Apple’s first 4nm chip

Perhaps the biggest achievement on Apple’s part is the fact that the A16 Bionic is the first chip the company has brought to market that uses the 4 nanometer (nm) process. This is in line with industry aspirations to make ever smaller components, which has several benefits.

The smaller chips are considered to be more energy efficient, which could explain Apple’s claims that the A16 will use 20% less power than the previous A15. A more efficient chip means better battery life and less energy “wasted” as heat.

Apple September iPhone Event
Apple

A smaller process also requires less silicon, which means yields can be higher. This lowers the costs associated with production, though don’t hold your breath for a short-term price cut thanks to the research and development costs associated with making silicon (and the little problem of global semiconductor shortages).

As we said in our 2019 explanation of Intel’s 10nm process:

“The way each semiconductor foundry measures can vary from one to another, so they are best viewed more as marketing terms used to segment products rather than exact measurements of power or size.”

The change to 4nm is significant, but don’t make a big deal out of this change from a performance point of view.

RELATED: How are CPUs actually made?

A16 and M2: Apples and Oranges

It’s hard to talk about the A16 without mentioning Apple’s desktop-class chips, particularly the newer M2 that appears in the refreshed 13-inch MacBook Air and MacBook Pro models.

The M1 and M2 use the 5nm processor, as opposed to the 4nm process used by the A16 Bionic. Apple’s M2 chip packs in 20 billion transistors, with an 8-core CPU, up to a 10-core GPU, and dedicated ProRes encoding and decoding.

Apple M2 SOC chip data information sheet
Apple

These chips may share the same ARM-based architecture, but they are designed with different tasks in mind. Mobile processors (like the A16) are designed to run on a much smaller battery, so they need to be more energy efficient than their laptop or desktop counterparts.

These differences are further exemplified by the fact that the mobile processor has a GPU that is half the size of the M2 and features 2 CPU cores dedicated to performance and 4 cores dedicated to efficiency (as opposed to 4 CPU cores). performance and the 4 efficiency cores of the M2). ).
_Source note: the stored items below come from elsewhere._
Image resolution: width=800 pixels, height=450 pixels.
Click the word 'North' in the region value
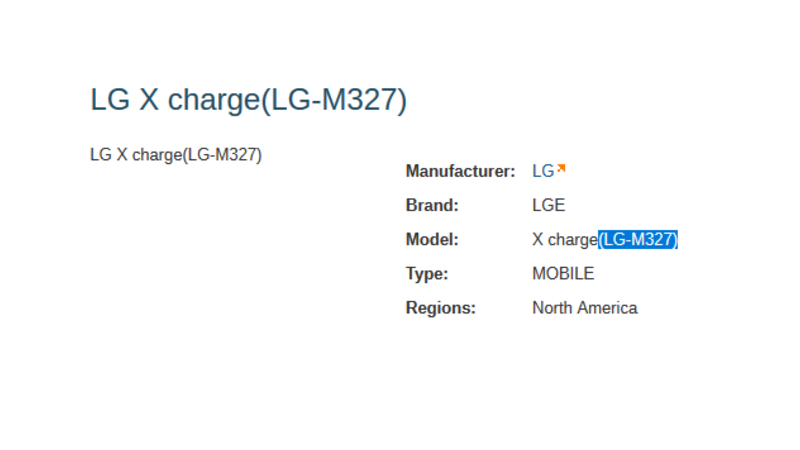(553, 307)
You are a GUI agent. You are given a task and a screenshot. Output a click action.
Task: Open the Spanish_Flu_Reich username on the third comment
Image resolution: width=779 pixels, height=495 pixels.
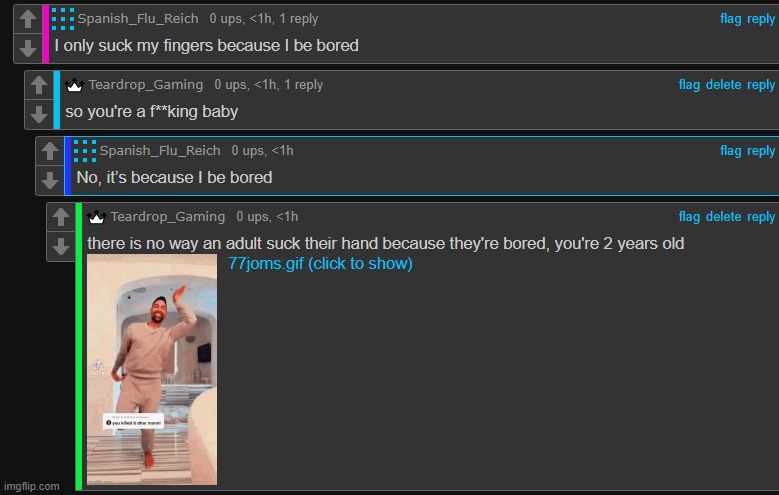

Power efficiency has been one of the big results of moving to an ARM-based architecture on the Mac desktop, but the move also made it possible for Apple to deliver big performance improvements. This caused Mac Studio (with its M1 Ultra) to claim the title of Apple’s “most powerful computer” despite the Intel Xeon-powered Mac Pro.

iPhone Pro only, for now

The iPhone Pro is Apple’s high-end iPhone that gets all the newest and most exciting features first. In 2021 this included a new ProMotion display, and before that a LiDAR scanner, while in 2022 it’s the A16 chip and the evolution of the notch known as Dynamic Island.